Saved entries
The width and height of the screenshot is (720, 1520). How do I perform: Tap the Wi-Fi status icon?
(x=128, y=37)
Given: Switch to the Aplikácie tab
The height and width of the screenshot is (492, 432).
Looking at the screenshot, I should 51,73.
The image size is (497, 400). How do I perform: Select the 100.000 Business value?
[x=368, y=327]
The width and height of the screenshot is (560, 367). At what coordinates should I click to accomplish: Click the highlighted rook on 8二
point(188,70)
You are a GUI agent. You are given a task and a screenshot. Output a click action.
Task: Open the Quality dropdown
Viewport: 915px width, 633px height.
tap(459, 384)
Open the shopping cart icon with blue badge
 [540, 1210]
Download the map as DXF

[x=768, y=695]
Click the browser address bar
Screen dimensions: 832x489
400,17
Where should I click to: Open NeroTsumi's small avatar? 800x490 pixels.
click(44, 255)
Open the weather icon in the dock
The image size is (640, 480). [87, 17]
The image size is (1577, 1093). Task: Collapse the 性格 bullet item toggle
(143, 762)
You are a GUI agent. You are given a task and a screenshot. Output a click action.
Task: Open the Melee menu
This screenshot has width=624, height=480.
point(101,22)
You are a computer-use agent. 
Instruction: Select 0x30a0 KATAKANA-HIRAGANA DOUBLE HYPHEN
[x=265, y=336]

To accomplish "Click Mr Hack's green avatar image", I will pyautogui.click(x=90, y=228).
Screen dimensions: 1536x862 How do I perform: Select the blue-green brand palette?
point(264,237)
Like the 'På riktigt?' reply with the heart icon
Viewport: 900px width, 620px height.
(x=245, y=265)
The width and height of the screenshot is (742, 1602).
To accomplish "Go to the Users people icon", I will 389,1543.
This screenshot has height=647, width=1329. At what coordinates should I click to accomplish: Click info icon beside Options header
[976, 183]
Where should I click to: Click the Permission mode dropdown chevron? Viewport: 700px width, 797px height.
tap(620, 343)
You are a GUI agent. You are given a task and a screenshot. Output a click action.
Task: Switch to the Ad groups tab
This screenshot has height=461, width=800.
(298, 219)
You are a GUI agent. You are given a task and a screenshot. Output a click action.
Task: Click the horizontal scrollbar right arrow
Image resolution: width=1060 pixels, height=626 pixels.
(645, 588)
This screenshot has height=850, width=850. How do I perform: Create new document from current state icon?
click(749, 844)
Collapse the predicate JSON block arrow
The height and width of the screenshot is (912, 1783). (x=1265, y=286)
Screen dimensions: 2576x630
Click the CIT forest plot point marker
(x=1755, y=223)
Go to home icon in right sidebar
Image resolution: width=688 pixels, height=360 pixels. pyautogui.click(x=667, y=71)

REQUIRED ACTION:
Restating every entry above word for word is the whole task.

RESPONSE AREA:
The width and height of the screenshot is (720, 1520). How do I perform: Tap the Wi-Fi status icon?
(x=128, y=37)
Given: Switch to the Aplikácie tab
The height and width of the screenshot is (492, 432).
Looking at the screenshot, I should 51,73.
The image size is (497, 400). How do I perform: Select the 100.000 Business value?
[x=368, y=327]
The width and height of the screenshot is (560, 367). At what coordinates should I click to accomplish: Click the highlighted rook on 8二
point(188,70)
You are a GUI agent. You are given a task and a screenshot. Output a click action.
Task: Open the Quality dropdown
Viewport: 915px width, 633px height.
tap(459, 384)
Open the shopping cart icon with blue badge
 [540, 1210]
Download the map as DXF

[x=768, y=695]
Click the browser address bar
Screen dimensions: 832x489
400,17
Where should I click to: Open NeroTsumi's small avatar? 800x490 pixels.
click(44, 255)
Open the weather icon in the dock
The image size is (640, 480). [87, 17]
The image size is (1577, 1093). Task: Collapse the 性格 bullet item toggle
(143, 762)
You are a GUI agent. You are given a task and a screenshot. Output a click action.
Task: Open the Melee menu
This screenshot has width=624, height=480.
point(101,22)
You are a computer-use agent. 
Instruction: Select 0x30a0 KATAKANA-HIRAGANA DOUBLE HYPHEN
[x=265, y=336]

To accomplish "Click Mr Hack's green avatar image", I will pyautogui.click(x=90, y=228).
Screen dimensions: 1536x862 How do I perform: Select the blue-green brand palette?
point(264,237)
Like the 'På riktigt?' reply with the heart icon
Viewport: 900px width, 620px height.
(x=245, y=265)
The width and height of the screenshot is (742, 1602).
To accomplish "Go to the Users people icon", I will 389,1543.
This screenshot has height=647, width=1329. At what coordinates should I click to accomplish: Click info icon beside Options header
[976, 183]
Where should I click to: Click the Permission mode dropdown chevron? Viewport: 700px width, 797px height.
tap(620, 343)
You are a GUI agent. You are given a task and a screenshot. Output a click action.
Task: Switch to the Ad groups tab
This screenshot has height=461, width=800.
(298, 219)
You are a GUI agent. You are given a task and a screenshot. Output a click action.
Task: Click the horizontal scrollbar right arrow
Image resolution: width=1060 pixels, height=626 pixels.
(645, 588)
This screenshot has height=850, width=850. How do I perform: Create new document from current state icon?
click(749, 844)
Collapse the predicate JSON block arrow
The height and width of the screenshot is (912, 1783). (x=1265, y=286)
Screen dimensions: 2576x630
Click the CIT forest plot point marker
(x=1755, y=223)
Go to home icon in right sidebar
Image resolution: width=688 pixels, height=360 pixels. pyautogui.click(x=667, y=71)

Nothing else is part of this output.